I find it humorous that even when we are talking about the purchase of houses from the $600s, there is still the need to rely on bright red explosions that proclaim: "only 2 homes remain". It is as if all the advertising techniques that would be put in place to popularize a roadside car wash get broken out to sell these glorified tract homes. I imagine that when one gets up to the really big money houses, this kind of roadside advertising declines.

What kind of culture is this in which houses for over $600,000 can be advertised from the side of the road? I can just imagine the in-car discussions: "Honey, pull over.. that one back there has houses with four sides brick and for only about $600,000!"

There is often only one entrance to these housing developments. No one wants through-traffic.. that might raise the unsafe factor and drag down home prices. The houses are huge.. God knows how many square feet. If we were looking for an image of the American dream as it exists popularly, this would have to be it. But what a poor dream and hollow dream!

Right across the street from the entrance to Sumerlin Park are homes of a very different quality:

That is a nice house (one in which I could imagine myself living), but it won't be confused with the mansions of Sumerlin Park. This house and others nearby are examples of relic neighborhoods. These are homes that probably do not belong to any home owners association. They were evidently built a good while before the invasion of the mansions. One must strain to imagine these suburbs as sparsely populated rural areas with scattered houses.. and now that the rural areas are largely filled in with new housing developments, these older houses stand as reminders of the past (a past the larger developments would love to erase).

Occasionally today I dipped into a fancily named neighborhood and found that instead of mansions it contained houses like this. I am sure someone could date this style of houses for me.. but I will just call it an early suburban wood gem. There were whole developments filled with houses like this. Here again I think we are dealing with a relic. These are the cheap developments that were once "way outside" Atlanta.. but which have now been overtaken by the mainline housing market. These inexpensive early suburban houses are now swamped by mansion developments.

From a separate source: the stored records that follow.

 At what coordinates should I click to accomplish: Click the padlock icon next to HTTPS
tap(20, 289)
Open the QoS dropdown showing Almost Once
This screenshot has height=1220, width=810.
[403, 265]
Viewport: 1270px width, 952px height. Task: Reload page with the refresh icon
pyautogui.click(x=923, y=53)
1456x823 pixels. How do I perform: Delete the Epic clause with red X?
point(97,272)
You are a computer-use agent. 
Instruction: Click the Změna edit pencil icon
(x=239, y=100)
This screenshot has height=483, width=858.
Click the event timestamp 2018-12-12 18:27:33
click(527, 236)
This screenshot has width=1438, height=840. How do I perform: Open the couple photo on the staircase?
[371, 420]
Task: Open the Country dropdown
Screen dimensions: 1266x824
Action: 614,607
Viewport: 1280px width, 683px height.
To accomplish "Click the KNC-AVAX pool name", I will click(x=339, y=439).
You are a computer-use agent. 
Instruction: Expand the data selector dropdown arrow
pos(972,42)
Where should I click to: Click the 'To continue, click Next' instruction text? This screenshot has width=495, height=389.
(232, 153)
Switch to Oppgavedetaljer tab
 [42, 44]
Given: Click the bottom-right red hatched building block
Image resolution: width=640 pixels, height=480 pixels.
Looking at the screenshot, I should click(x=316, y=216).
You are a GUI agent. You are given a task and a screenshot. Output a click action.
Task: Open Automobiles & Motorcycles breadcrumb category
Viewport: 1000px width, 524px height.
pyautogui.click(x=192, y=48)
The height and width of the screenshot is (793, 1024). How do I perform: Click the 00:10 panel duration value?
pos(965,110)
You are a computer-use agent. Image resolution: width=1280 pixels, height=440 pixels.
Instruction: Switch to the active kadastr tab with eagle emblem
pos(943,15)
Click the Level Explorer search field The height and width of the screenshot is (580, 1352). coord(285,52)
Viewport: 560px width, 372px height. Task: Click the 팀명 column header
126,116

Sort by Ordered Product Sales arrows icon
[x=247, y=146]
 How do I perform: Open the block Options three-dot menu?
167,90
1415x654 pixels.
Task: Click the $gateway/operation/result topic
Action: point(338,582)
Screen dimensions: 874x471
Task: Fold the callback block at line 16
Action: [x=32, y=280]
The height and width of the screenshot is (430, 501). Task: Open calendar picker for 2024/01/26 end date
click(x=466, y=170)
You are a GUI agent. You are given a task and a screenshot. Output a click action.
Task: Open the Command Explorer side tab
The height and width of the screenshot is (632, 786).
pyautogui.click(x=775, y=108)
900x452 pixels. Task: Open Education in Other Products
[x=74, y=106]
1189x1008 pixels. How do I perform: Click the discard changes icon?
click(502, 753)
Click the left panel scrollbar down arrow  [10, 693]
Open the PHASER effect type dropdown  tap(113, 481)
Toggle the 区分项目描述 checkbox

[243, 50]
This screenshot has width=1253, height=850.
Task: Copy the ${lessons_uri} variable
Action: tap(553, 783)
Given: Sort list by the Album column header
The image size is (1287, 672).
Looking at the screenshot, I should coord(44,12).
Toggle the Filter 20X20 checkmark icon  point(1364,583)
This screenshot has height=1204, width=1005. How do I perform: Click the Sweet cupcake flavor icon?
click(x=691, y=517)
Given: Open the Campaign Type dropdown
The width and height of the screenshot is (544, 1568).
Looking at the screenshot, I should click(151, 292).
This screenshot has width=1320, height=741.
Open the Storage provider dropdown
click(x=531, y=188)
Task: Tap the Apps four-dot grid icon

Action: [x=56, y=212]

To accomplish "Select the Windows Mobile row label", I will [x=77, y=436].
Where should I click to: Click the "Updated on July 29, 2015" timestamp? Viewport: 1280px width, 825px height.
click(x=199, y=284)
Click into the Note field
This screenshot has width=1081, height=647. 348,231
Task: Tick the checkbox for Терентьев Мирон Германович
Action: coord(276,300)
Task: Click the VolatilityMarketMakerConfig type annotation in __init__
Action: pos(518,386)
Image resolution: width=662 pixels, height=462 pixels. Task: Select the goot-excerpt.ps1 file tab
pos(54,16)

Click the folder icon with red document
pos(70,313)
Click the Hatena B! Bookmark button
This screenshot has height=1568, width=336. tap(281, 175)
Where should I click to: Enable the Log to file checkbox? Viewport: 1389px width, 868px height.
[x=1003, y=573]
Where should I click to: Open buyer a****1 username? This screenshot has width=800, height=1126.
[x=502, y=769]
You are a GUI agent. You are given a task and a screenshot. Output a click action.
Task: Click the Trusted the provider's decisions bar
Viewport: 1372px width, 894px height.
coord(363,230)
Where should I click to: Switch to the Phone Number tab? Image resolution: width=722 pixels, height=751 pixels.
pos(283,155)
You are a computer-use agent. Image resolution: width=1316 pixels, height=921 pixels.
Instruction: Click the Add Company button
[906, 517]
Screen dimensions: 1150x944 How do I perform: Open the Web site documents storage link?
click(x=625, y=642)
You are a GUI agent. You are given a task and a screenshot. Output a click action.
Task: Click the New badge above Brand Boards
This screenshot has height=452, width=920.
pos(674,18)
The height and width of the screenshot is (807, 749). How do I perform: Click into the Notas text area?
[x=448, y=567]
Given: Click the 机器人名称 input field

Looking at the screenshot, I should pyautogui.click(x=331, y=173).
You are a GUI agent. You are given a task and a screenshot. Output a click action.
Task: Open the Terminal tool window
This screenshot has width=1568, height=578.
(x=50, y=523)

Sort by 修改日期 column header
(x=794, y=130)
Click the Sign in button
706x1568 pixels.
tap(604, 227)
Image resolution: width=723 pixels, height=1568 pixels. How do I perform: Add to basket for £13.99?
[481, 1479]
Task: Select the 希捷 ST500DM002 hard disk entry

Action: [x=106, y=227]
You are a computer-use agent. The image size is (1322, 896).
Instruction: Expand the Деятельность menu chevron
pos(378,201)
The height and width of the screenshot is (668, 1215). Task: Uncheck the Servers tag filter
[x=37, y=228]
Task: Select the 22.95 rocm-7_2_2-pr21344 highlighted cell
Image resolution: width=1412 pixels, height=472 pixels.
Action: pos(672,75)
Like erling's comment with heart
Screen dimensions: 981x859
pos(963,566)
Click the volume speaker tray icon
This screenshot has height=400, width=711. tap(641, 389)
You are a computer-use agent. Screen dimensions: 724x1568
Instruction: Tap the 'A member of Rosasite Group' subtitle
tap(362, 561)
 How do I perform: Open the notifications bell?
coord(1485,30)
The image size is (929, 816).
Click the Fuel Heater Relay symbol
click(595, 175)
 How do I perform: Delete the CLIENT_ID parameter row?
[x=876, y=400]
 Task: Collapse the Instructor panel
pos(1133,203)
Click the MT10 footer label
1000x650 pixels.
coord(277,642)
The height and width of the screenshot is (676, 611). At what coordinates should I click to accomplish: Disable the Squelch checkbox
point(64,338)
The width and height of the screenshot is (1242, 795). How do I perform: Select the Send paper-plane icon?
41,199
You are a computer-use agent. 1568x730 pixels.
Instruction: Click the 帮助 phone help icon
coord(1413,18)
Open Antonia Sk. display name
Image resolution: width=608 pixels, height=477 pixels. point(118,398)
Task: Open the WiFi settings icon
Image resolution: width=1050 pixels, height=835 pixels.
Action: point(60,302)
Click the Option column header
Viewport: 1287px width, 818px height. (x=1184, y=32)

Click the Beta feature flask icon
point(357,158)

Having entered one recent development, I drove up and up a steep hill. All along the street there were mansions.. none quite looking exactly the same as the others, but all looking about the same nevertheless. At the top of the hill the homes had a long view across the rolling hazy green of northern Atlanta. One house up there had a for sale sign out front. "As far as the eyes can see" is the promise on the real estate ad. And of course on the front porch there are two comfy looking rockers. It radiates a promise of self-satisfaction. It sure seems like wherever one looks in America, this is the life that people are after.